Configures a system load-testing with Apache JMeter.
There is a hard requirement of both Chef and Java for this package to install. We accomplish installing both of these by using additional dependency cookbooks which target the operating system family and install the appropriate software from either the package management system or a source URL. These settings are completely configurable using Chef JSON attributes with either the Chef Solo or Chef Zero commandline tools.
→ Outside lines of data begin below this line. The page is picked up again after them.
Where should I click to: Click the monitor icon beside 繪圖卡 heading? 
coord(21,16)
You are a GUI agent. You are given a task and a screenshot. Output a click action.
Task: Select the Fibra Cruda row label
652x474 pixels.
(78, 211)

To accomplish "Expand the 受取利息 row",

The dependency cookbooks are resolved automatically using the Berkshelf commandline tool. They are also packaged so that Chef is able to work appropriately from the commandline. Each cookbook can be configured using the node attributes in the Chef JSON file.
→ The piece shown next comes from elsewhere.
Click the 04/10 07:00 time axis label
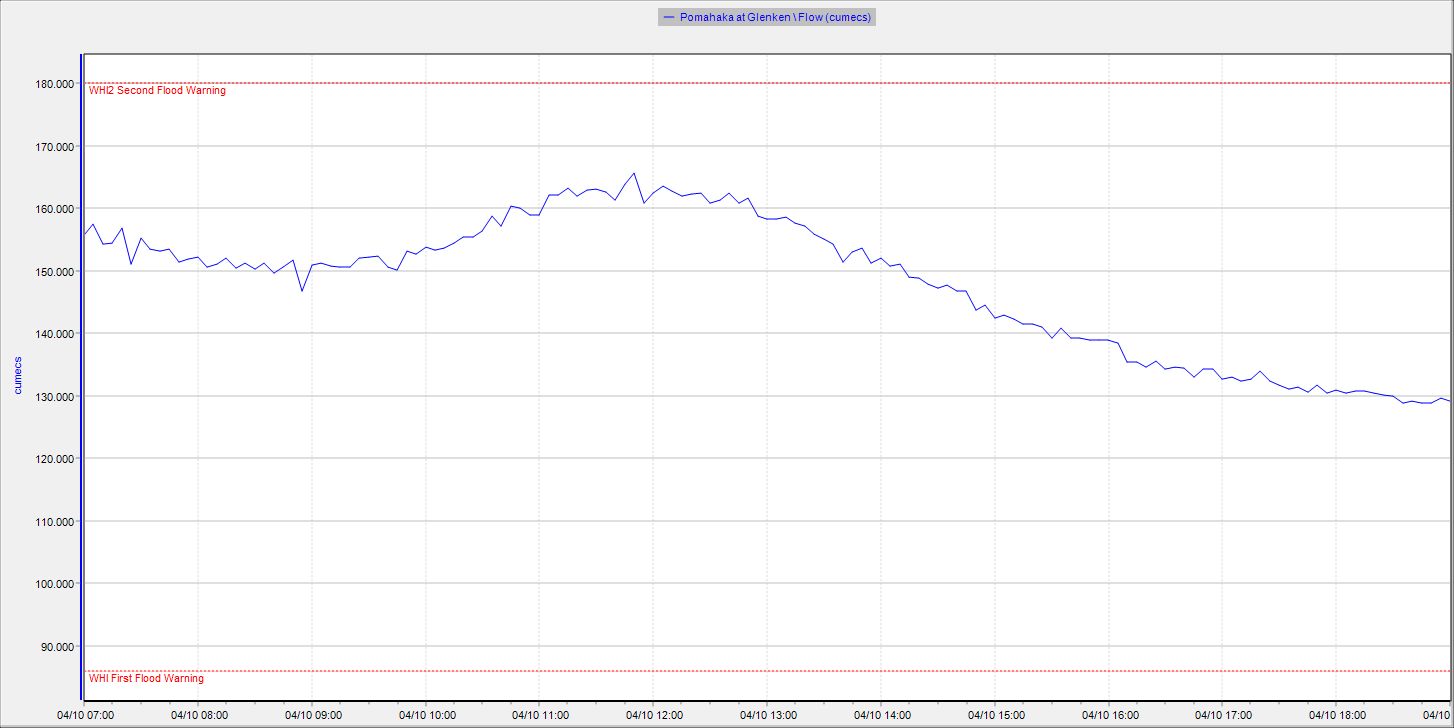The width and height of the screenshot is (1454, 728). tap(85, 715)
The dependency cookbooks are:
- Ark cookbook
- Java cookbook
- Nokogiri cookbook (optional)
Since the dependencies for this really boil down to the ability to install the Omnibus Chef installer we are capable of supporting nearly any platform that has that built for it. But for testing purposes the approved platforms are locked at the latest, supported versions of both Enterprise Linux and Ubuntu Linux.
- CentOS (RedHat) 7.0, 6.5, 5.8
- Ubuntu 14.04, 12.04
This cookbook is designed to be flexible and light-weight. The goal was to allow for easy configuration of JMeter on the target host using a simple attributes file (JSON). Additionally, a Ruby language component is exposed so that custom test-plans can be written in wrapper cookbooks. These test plans can be deployed with software that Chef is configuring.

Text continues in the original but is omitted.